--- Assignment ---
Every line below between the one holding "The width and height of the screenshot is (750, 931)." and the one holding "Given: Click the Manual page du(1) status bar", inclusive, should be copied exactly, and no other line.

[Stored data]
———

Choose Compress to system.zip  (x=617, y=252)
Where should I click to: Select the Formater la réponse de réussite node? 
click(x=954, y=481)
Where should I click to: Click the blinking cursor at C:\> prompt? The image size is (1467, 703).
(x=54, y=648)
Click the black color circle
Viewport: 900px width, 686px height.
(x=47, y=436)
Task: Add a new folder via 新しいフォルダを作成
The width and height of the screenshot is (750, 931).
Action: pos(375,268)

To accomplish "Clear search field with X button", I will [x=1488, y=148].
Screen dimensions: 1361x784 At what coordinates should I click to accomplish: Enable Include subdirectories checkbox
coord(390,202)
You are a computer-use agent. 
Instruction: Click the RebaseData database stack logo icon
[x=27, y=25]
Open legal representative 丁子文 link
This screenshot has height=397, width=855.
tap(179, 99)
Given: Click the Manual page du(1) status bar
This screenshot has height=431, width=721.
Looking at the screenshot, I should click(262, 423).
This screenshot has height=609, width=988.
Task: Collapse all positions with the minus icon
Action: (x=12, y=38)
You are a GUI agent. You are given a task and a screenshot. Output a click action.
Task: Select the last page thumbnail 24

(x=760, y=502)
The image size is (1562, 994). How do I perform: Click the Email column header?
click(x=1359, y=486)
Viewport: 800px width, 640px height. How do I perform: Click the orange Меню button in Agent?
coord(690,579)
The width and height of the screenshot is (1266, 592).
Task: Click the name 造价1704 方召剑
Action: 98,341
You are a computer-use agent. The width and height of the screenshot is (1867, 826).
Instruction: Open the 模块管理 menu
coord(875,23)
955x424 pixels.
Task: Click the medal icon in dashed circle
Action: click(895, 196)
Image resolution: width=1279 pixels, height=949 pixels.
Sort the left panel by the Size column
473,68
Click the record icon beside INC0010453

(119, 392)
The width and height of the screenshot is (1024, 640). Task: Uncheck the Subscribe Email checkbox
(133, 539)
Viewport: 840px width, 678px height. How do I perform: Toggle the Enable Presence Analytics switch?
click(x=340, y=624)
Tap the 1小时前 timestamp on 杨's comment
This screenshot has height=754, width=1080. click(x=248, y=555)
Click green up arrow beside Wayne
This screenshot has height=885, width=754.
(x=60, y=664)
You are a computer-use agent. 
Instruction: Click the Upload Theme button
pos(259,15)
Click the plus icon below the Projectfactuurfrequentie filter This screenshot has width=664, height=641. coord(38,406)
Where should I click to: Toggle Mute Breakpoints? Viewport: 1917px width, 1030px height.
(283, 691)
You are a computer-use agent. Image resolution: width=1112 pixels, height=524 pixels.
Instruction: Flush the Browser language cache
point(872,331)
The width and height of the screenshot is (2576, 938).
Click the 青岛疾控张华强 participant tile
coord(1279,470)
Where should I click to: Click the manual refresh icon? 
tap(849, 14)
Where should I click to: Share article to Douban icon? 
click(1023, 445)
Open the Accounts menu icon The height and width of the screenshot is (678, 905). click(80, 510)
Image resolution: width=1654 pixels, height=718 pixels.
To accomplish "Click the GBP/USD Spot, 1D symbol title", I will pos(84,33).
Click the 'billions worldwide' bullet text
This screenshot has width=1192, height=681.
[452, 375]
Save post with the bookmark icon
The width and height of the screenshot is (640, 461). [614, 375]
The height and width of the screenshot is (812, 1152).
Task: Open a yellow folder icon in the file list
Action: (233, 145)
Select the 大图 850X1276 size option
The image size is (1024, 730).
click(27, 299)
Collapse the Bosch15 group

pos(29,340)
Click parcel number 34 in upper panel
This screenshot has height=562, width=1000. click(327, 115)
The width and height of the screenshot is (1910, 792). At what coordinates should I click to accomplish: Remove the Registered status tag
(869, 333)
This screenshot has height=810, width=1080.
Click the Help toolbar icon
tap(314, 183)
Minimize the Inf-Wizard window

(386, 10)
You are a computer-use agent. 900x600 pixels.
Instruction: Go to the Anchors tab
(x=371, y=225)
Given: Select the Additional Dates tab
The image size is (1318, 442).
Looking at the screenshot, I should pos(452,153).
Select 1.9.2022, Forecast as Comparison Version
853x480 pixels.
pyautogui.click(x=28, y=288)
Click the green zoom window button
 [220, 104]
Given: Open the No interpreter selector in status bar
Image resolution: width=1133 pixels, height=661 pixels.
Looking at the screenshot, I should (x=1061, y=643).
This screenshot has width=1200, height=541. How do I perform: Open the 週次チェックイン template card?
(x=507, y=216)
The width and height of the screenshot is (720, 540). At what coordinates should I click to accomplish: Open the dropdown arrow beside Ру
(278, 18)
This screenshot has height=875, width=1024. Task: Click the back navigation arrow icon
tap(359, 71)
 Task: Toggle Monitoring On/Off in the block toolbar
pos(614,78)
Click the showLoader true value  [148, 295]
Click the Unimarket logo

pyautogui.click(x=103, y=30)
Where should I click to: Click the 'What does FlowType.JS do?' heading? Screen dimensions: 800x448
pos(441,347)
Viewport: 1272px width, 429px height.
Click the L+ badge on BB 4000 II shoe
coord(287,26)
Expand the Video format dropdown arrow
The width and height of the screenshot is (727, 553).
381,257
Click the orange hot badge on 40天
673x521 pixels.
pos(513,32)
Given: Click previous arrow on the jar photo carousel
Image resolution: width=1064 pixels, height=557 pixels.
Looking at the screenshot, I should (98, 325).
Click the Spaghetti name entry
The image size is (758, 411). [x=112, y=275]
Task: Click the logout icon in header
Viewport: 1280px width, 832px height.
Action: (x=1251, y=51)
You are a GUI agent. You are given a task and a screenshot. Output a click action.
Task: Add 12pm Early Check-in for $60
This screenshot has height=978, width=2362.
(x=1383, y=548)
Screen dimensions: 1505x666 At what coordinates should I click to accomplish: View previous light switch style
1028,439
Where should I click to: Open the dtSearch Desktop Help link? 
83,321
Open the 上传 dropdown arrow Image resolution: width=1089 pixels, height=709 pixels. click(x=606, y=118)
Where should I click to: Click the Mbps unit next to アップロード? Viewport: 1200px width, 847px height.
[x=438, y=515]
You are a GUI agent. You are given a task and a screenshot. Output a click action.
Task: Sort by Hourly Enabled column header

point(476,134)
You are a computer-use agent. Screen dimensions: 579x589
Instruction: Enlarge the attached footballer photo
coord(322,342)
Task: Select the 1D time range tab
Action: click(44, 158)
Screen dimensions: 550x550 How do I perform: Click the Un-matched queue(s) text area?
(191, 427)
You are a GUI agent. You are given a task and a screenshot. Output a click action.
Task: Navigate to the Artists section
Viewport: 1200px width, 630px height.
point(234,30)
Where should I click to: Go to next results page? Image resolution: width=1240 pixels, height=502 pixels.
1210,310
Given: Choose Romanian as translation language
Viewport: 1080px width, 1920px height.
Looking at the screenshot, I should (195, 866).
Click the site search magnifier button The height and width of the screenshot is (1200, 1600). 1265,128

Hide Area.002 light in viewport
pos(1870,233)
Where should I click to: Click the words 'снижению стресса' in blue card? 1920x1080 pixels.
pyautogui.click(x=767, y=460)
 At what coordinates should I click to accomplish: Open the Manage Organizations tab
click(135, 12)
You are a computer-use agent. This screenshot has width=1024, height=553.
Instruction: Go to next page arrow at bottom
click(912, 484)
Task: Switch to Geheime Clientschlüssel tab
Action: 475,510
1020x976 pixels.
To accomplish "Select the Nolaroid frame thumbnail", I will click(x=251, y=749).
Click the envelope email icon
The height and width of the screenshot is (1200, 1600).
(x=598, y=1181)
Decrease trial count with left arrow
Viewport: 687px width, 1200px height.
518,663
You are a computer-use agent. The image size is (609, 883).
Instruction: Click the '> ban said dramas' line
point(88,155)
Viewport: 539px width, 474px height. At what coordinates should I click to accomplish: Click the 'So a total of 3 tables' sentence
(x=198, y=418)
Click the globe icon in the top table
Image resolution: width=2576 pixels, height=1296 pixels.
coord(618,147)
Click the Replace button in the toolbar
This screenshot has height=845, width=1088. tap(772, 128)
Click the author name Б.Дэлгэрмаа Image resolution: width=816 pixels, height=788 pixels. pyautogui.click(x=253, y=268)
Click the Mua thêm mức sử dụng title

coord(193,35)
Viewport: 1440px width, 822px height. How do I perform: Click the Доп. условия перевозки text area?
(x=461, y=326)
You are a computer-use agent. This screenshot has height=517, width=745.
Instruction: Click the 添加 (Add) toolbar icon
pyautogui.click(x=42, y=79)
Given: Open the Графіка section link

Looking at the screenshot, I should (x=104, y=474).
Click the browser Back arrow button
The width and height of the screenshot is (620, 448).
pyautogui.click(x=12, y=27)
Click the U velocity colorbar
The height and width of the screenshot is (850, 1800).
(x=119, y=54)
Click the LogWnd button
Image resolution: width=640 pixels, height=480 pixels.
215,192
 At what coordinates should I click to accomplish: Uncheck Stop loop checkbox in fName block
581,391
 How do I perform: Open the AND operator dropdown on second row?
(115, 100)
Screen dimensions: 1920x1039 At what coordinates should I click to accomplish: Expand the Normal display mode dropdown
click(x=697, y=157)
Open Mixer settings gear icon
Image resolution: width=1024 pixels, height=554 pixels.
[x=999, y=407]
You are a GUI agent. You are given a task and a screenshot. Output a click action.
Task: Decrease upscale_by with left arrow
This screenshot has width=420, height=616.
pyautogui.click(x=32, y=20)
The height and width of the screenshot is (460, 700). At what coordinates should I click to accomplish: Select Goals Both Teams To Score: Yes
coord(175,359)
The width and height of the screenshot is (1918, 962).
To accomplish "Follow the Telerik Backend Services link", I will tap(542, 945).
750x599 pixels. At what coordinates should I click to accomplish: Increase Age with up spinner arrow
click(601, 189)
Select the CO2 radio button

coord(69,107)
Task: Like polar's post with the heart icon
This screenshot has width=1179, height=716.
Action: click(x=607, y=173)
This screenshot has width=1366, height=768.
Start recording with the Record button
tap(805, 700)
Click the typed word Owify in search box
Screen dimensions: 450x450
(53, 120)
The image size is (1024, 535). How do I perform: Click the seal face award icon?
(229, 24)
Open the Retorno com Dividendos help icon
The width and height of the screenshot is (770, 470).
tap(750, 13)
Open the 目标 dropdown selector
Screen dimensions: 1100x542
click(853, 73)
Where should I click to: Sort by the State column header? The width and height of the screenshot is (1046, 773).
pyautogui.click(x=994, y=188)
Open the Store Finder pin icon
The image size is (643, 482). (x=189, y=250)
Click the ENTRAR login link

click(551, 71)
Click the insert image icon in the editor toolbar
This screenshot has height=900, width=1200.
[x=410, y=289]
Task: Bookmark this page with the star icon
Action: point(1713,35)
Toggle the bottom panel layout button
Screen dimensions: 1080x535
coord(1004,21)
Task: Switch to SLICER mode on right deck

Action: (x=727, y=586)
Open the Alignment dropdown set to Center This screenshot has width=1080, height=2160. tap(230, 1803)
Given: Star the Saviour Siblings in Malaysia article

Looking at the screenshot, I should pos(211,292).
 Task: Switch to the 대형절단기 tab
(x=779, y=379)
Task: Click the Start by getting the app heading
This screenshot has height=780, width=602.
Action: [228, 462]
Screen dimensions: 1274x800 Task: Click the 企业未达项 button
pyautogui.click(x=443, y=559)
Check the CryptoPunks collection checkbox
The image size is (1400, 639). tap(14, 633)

———

--- Exercise response ---
The width and height of the screenshot is (750, 931).
Action: pos(375,268)

To accomplish "Clear search field with X button", I will [x=1488, y=148].
Screen dimensions: 1361x784 At what coordinates should I click to accomplish: Enable Include subdirectories checkbox
coord(390,202)
You are a computer-use agent. 
Instruction: Click the RebaseData database stack logo icon
[x=27, y=25]
Open legal representative 丁子文 link
This screenshot has height=397, width=855.
tap(179, 99)
Given: Click the Manual page du(1) status bar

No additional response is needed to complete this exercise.